Review | Bellevue Square, Michael Redhill

33595663I was once tagged on a Facebook photo of an event I did not remember at all. After a moment, I realized that the friend who tagged me made a mistake, and the woman she thought was me was someone else completely. The woman’s features were somewhat obscured by sunglasses, but the resemblance otherwise was enough to confuse even me for a moment. I’ve had people before tell me they’ve seen my doppelganger around, but I’ve always dismissed those as exaggeration. The Facebook photo was the closest experience I’ve ever had of seeing a possible doppelganger for myself, and it was disquieting.

So I was immediately hooked by the premise of Michael Redhill’s Giller Prize-nominated book Bellevue Square. A bookseller named Jean learns from customers that she has a doppelganger walking around in Bellevue Square, Kensington Market. Kensington Market in Toronto is a vibrant neighbourhood, with lots of small shops and people from different walks of life. I can imagine the goldmine it provides to a novelist’s mind, and Redhill does a great job in bringing the neighbourhood to life.
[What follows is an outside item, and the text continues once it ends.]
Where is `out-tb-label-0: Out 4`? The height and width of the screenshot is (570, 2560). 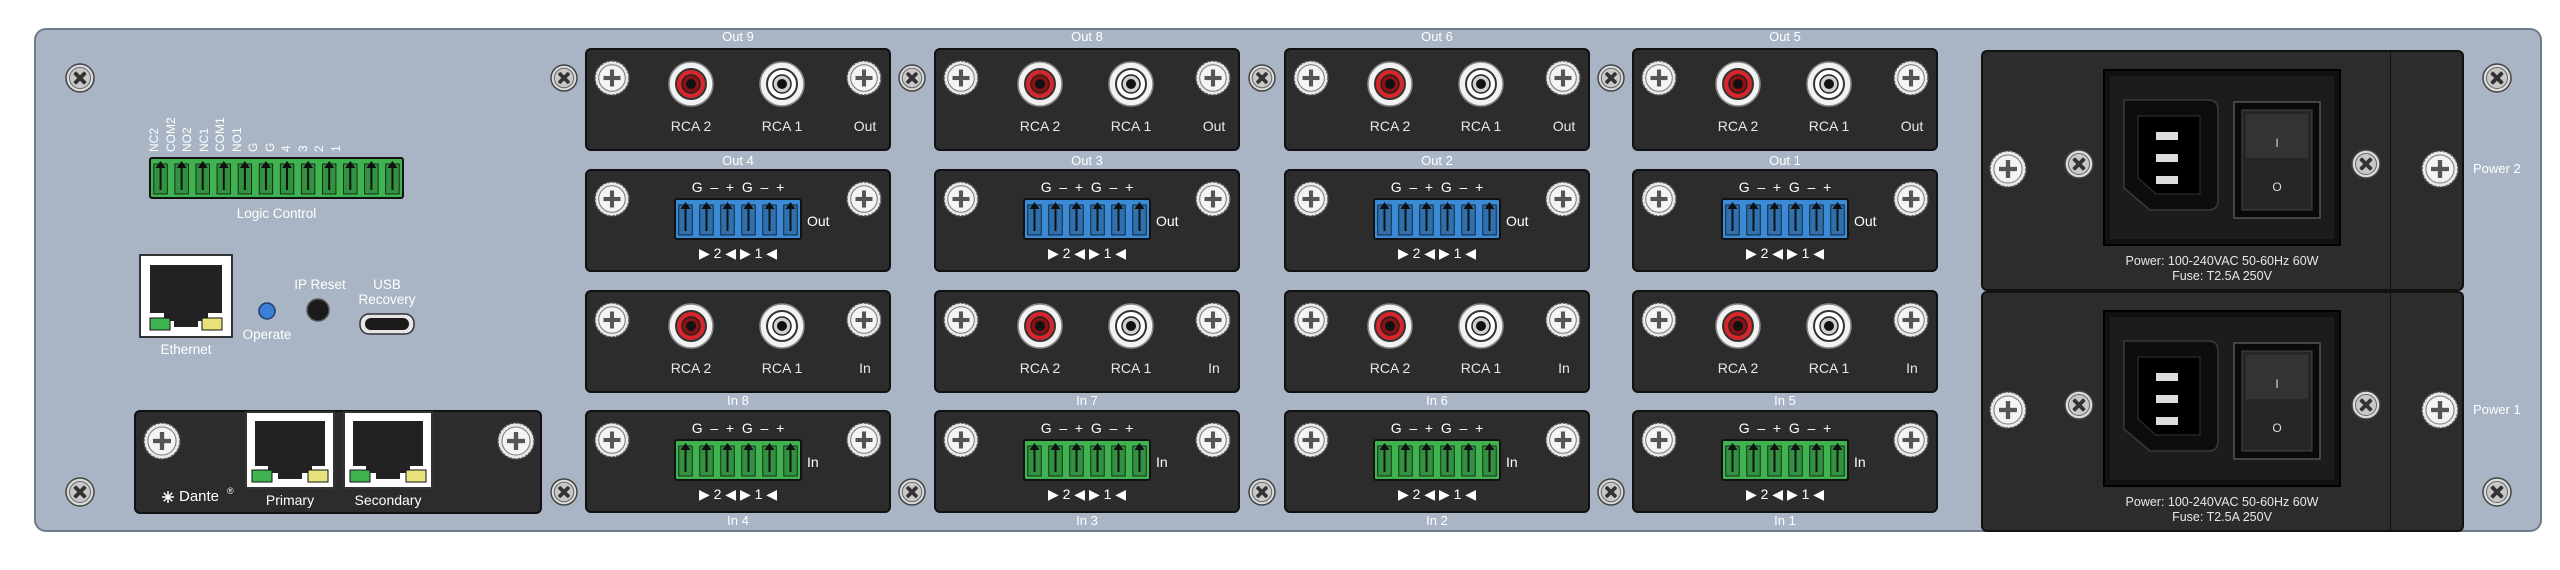
out-tb-label-0: Out 4 is located at coordinates (738, 160).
I enjoyed reading about familiar streets and landmarks, and imagine that the people Jean encounters in her investigation are people I may have passed on the street.

From the premise, I imagined an Andrew Pyper-esque supernatural twist on the doppelganger’s identity, but Redhill takes the story in a completely unexpected (for me) direction. What begins as a straightforward enough mystery reveals itself to be an exploration of obsession and mental illness, and just as I think I finally understand what’s happening, Redhill throws in a scene that makes me question the validity of the scientific explanation. Bellevue Square is mystery, horror, medical drama and existentialism all in one, with some fourth-wall-breaking references to the author himself thrown in. I don’t think I completely understand what was going on, nor, to be honest, was it quite trippy enough to completely blow my mind, but I thought Redhill did a good job.


Thank you to Penguin Random House Canada for a copy of this book in exchange for an honest review.